Policy-Driven, Multimodal Deep Learning for Predicting Visual Fields from the Optic Disc and OCT Imaging

In a new paper published in the journal Ophthalmology, Lee Lab members Yuka Kihara and Aaron Lee report the development of a novel deep learning approach to address a key problem in glaucoma research and treatment - predicting visual function from structural changes detected on optical coherence tomography (OCT). Physicians rely on visual field testing to assess whether glaucoma patients will progress to more severe disease, but the test is notoriously challenging for patients and the results can be inconsistent. Advanced retinal imaging such as OCT can reveal key structural changes in the retina and optic nerve, but previous methods for linking structural changes to visual function outcomes have been challenging. This approach provides a fully automated method for improving the prediction of standard automated perimetry sensitivity directly from structural imaging data and also enables artificial intelligence–derived structure–function mapping.

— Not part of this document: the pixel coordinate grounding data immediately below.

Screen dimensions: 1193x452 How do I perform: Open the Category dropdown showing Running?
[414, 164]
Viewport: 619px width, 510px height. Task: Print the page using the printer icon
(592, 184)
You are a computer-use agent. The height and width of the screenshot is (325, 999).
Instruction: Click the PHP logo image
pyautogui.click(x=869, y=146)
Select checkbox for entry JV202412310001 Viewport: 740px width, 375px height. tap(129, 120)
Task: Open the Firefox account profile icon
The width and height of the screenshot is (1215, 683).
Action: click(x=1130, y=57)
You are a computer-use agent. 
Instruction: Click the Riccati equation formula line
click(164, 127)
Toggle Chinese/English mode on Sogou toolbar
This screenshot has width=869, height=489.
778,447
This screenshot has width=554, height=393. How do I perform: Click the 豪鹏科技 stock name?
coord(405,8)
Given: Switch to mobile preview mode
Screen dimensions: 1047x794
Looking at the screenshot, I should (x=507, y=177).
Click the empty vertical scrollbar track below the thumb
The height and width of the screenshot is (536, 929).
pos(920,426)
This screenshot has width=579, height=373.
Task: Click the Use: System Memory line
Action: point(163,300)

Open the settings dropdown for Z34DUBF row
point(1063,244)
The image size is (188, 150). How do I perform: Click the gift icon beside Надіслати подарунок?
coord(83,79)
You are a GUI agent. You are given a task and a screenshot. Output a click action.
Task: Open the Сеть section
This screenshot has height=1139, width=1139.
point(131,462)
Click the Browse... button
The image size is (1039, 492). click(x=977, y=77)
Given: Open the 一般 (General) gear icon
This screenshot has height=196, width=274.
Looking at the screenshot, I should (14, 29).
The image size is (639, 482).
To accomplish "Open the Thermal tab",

Figure 2. Prediction examples from the test set. The top of each panel shows the disc and OCT images used for predictions alongside the ground-truth Humphrey visual field (HVF). The bottom of each panel shows, in order, the predictions from the 2 submodels, the choice score of the policy network for each location, and the final prediction of the policy network. A, Both submodels predict a similar location of the defect, but the OCT to HVF is more accurate in predicting the magnitude of glaucoma damage; the policy network correctly selects this prediction for the superior hemifield. B, The prediction from either individual submodel is wrong, showing either little damage or diffused advanced loss; however, the policy network correctly selects predictions for each location to obtain a result very close to the ground truth, better characterizing the spared paracentral visual field. I = inferior; N = nasal; S = superior; T = temporal.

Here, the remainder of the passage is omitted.